Buoni postali prescritti: un’altra vittoria dei risparmiatori contro Poste

Buoni Postali Fruttiferi: ancora una vittoria per i risparmiatori, come riportato in una nota dal Codacons, i quali si erano visti negare da Poste Italiane il corretto rimborso dei propri buoni postali fruttiferi sui quali avevano fatto affidamento nel corso di quasi 20 anni. Non solo, Poste oltre a negare gli interessi maturati, negava altresì il diritto al recupero del capitale investito, asserendo l’avvenuta prescrizione dello stesso.

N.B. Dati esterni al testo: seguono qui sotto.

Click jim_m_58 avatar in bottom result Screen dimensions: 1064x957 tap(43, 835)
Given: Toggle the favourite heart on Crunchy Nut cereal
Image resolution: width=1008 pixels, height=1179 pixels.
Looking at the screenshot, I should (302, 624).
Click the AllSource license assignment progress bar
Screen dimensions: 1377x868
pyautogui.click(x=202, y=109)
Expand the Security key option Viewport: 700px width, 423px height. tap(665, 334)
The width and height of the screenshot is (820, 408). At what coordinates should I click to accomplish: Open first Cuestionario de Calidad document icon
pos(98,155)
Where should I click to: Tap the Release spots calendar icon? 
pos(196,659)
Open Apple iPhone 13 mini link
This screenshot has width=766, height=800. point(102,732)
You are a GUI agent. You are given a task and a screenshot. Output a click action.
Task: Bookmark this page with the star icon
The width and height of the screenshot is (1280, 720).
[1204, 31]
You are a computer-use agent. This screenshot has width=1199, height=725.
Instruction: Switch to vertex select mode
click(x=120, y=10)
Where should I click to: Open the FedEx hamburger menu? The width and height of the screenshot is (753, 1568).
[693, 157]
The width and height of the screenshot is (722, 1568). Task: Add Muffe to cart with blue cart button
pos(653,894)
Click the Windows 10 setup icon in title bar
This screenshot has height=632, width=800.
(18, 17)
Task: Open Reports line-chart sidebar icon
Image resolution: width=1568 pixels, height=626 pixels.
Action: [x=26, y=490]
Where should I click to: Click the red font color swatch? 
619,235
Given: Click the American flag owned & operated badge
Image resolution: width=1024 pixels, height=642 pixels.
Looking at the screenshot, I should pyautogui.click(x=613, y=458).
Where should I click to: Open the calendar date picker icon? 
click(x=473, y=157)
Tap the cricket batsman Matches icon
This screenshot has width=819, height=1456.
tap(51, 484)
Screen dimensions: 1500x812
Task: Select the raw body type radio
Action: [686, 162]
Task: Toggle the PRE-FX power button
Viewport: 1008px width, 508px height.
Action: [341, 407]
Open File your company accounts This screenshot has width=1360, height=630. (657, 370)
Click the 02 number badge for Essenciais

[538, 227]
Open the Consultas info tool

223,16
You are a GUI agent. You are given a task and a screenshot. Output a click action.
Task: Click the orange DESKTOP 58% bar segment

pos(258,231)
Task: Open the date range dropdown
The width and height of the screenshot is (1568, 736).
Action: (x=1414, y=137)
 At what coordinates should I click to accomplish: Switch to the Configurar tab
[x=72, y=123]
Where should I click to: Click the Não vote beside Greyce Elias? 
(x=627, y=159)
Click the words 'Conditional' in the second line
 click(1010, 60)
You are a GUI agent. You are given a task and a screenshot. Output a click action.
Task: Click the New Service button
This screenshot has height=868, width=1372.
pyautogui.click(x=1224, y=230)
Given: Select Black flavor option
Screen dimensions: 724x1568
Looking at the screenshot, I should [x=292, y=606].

Per il Tribunale di Latina, che ha smentito la tesi di Poste, le cose però non stanno così, infatti: “Non risulta che, nel caso di specie, vi sia stata la consegna agli attori, sottoscrittori dei titoli, del foglio informativo contenente la descrizione delle caratteristiche dell’investimento. Né risulta che Poste Italiane abbia esposto nei propri locali aperti al pubblico un avviso sulle condizioni praticate, rinviando a fogli informativi, comunque da consegnare ai sottoscrittori con la descrizione dettagliata delle caratteristiche dei buoni fruttiferi postali. Palese è dunque, nel caso di specie, la violazione degli obblighi informativi imposti dalla specifica normativa a Poste Italiane, con la conseguenza che il consumatore non è stato posto in condizioni di attivarsi per la riscossione di capitale ed interessi investiti nel termine di prescrizione previsto e richiamato (in coerenza con la disciplina codicistica) dall’articolo 8 del DM esaminato”.